Women: Stabilising an insecure world

DISCLAIMER: All opinions in this column reflect the views of the author(s), not of EURACTIV Media network.

Despite general consensus over the need to protect and empower women, they remain under-represented in politics and marginalised in decision-making throughout the world, write EU Commissioners Benita Ferrero-Waldner and Margot Wallström ahead of International Women’s Day on 8 March.

Benita Ferrero-Waldner is EU Commissioner for External Relations and European Neighbourhood Policy, while Margot Wallström is Commission Vice President responsible for communications and institutional relations. 

“As we write this, in the spring of 2008, it is hard to imagine a world without war. Every day, we hear reports of new conflicts, escalating tension and violence. And in any situation of insecurity, from war to health threats to climate change, women are often disproportionately affected because of their traditionally more vulnerable position in society. 

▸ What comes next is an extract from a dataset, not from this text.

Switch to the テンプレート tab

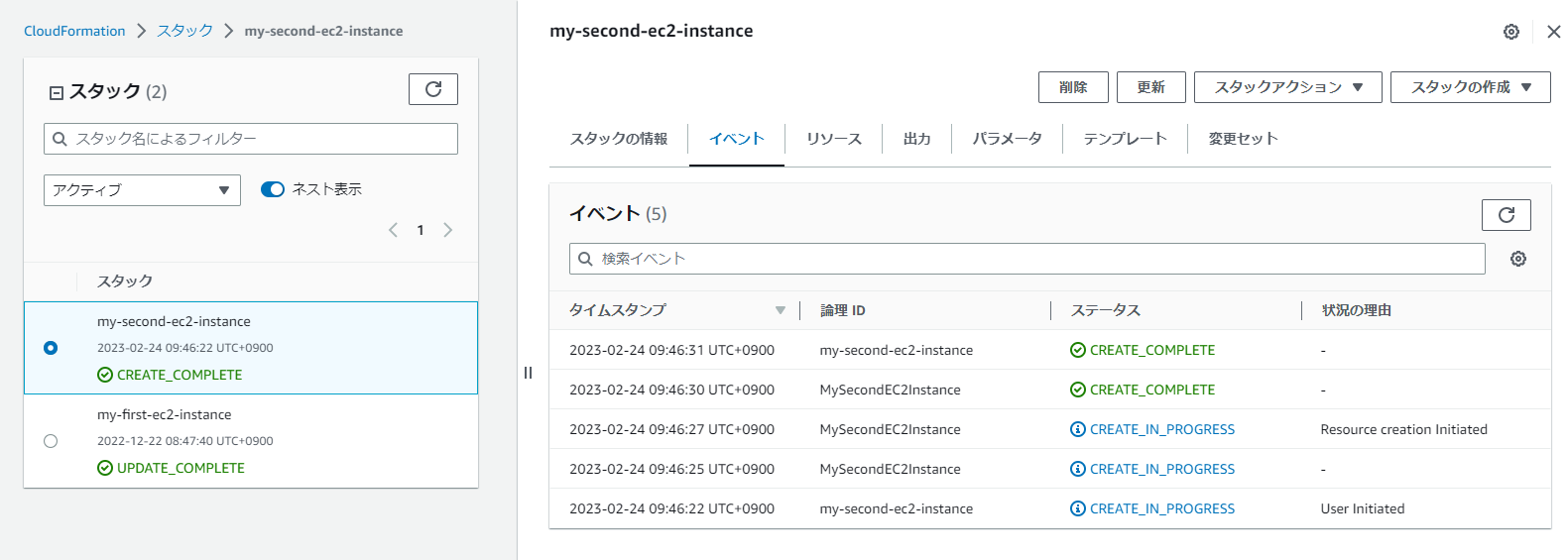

80 percent of the world’s refugees are women and children. Sexual violence and rape are prevalent in regions of war as well as in refugee camps. We cannot talk about the role of women in conflict resolution without acknowledging this terrible reality. At the same time, we need to remember that women are also key actors in promoting peace and stability. Security cannot be effectively discussed or achieved without the involvement of women. Women’s participation is crucial not only in the more traditional “hard” security spheres like war efforts, peace building, post-conflict reconstruction and counter-terrorism, but also to countering “softer” human security threats such as global epidemics, psychological health during and after war, and the emerging concerns of climate change and environmental degradation. 

On 6 March, more than 50 women leaders from all continents were in Brussels on the invitation of Commissioner Ferrero-Waldner for a discussion entitled: “Women: stabilising an insecure world”. Female heads of state, ministers, and heads of international organisations, business leaders and civil society activists discussed the twin themes of security and women’s empowerment. This international conference for women political leaders builds on recent initiatives including the meeting hosted by US Secretary of State Condoleezza Rice last September in New York and the International Women Leaders Global Security Summit last November, hosted by the Council of Women World leaders, where Commission Vice-President Margot Wallström is chairing the Council Ministerial Initiative. 

We believe the key to a stable world is sustainable development. It is about stabilising an insecure world and finding the right combination of economic growth and social progress, while at the same time caring for our planet. 

Without education you cannot have social stability. Yet there are currently around 100 million children not getting any education at all – and more than 70 million are girls. That we have to change. 

Another important instrument to stabilise the world is UN Resolution 1325 on Women’s Role in Peace building and security, which links gender equality to global security and acknowledges the importance of women’s voices in building lasting peace. This resolution is a milestone on the road to more gender-sensitive peace processes and security policies. Though the implementation of the resolution is a long-term political process, it must receive more attention throughout the EU and in the various member states, in particular among decision-makers in the fields of foreign, defence, security and development policy. Since the adoption of the resolution in 2000, awareness of the importance of including women in the peace and reconstruction process has grown. Yet the implementation of its mandate remains sporadic and ad hoc. 

Women make a difference, in part because they adopt a more inclusive approach toward security and address key social and economic issues that would otherwise be ignored. Women can make peace agreements and post-conflict efforts more viable, effective, and practical by engaging in a wide variety of actions, including but not limited to participating in peace talks, rehabilitating children associated with armed groups, convening people across conflict lines to discuss common concerns such as access to clean water and advocating budget priorities that emphasise social services rather than military expenditures. 

Women also have a great deal to offer to the planning and execution of weapons collection, demobilisation and reintegration programmes. Women’s organisations are very active at the Community level in both disarmament and reintegration initiatives. Whether persuading fighters to disarm, collecting weapons or providing psycho-social assistance to former combatants, women’s civil society groups such as ProPaz in Mozambique or Dushirehamwe in Burundi are attempting to address the proliferation of small arms as well as the impact and needs of former combatants. 

But despite the general consensus to protect and empower women, they remain marginalised in decision-making, peace-building and peacekeeping operations. Under-representation of women in politics still persists worldwide, including in Europe. Only six percent of ministers worldwide and 10 percent of parliamentarians are women. And we all know that the famous “glass ceiling” is still in place, be it in politics or economy. 

Barring women from full participation at the decision-making levels is a significant barrier to achieving Resolution 1325’s goals. There is also a widespread problem of simply viewing women as victims and not recognising their potential as active participants in the process of building a more stable and secure world.”